## Directions for this task
In the campaign commentary below, what is the title of the PowerPoint presentation in which Keep the Promise lays out its strategy?

## Quoted passage
Strategist Johnson claims (to George Will) the campaign is contingent upon an alignment of disenfranchised white voters from previous elections.  This is not the first time this has been stated:

JULY 2015 […]  Keep the Promise, whose strategy is detailed in a 51-slide PowerPoint presentation titled “Can He Win?” recently posted to the organization’s website, mercilessly attacks 2012 presidential candidate Mitt Romney as unable to elevate “wedge issues,” or divisive issues that polarize voters, to the forefront of the Republican debate. Calling Romney a “terrible candidate with a terrible campaign,” the slides pillory him as a Republican who managed to squander winnable states just like every other “loser” moderate candidate. (link)

However, beyond their dependency on “divisive issues”, what you’ll note is the Cruz Campaign apparatus also relying on Donald Trump’s broad-base coalition to support them in this endeavor.

When you recognize that Trump’s growing coalition is not only every segment of the Republican electorate, but also massive elements of Independents and ‘Conservative Thinking Democrats’ (Blue Dogs), you begin to see why half of Cruz’s supporters accept the impossibility of this dependent “switch”.

It is highly doubtful that Diamond and Silk, would be “Stumping for Cruz”, or anything similar.  It’s actually beyond doubtful, it’s a ridiculous proposition.   Nor would there be thousands of Democrats changing their party affiliation to Republican to support Cruz in the primary elections.

## Material

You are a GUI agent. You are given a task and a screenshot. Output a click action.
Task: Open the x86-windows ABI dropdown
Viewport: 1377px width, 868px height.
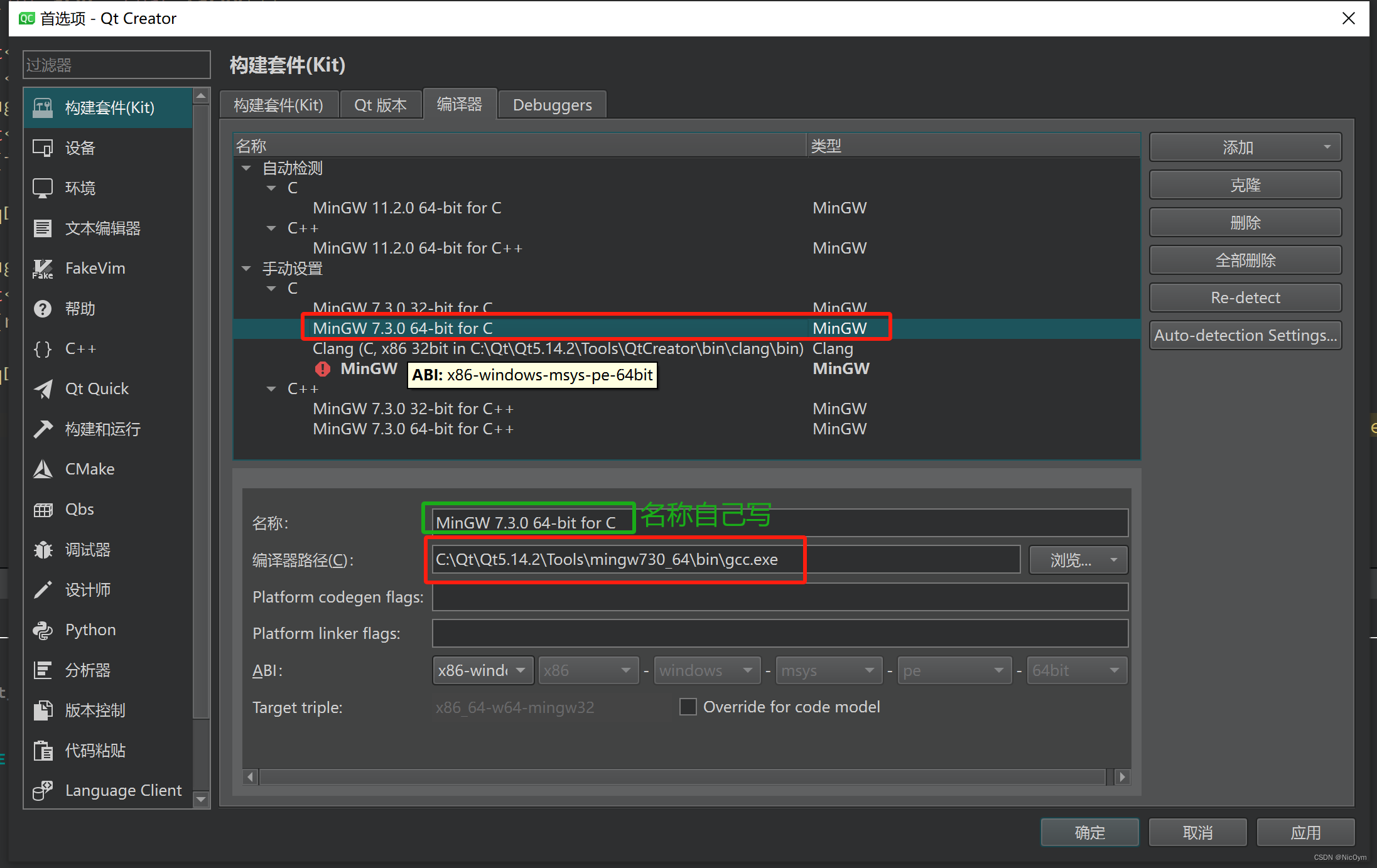(x=482, y=670)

## Final answer
"Can He Win?"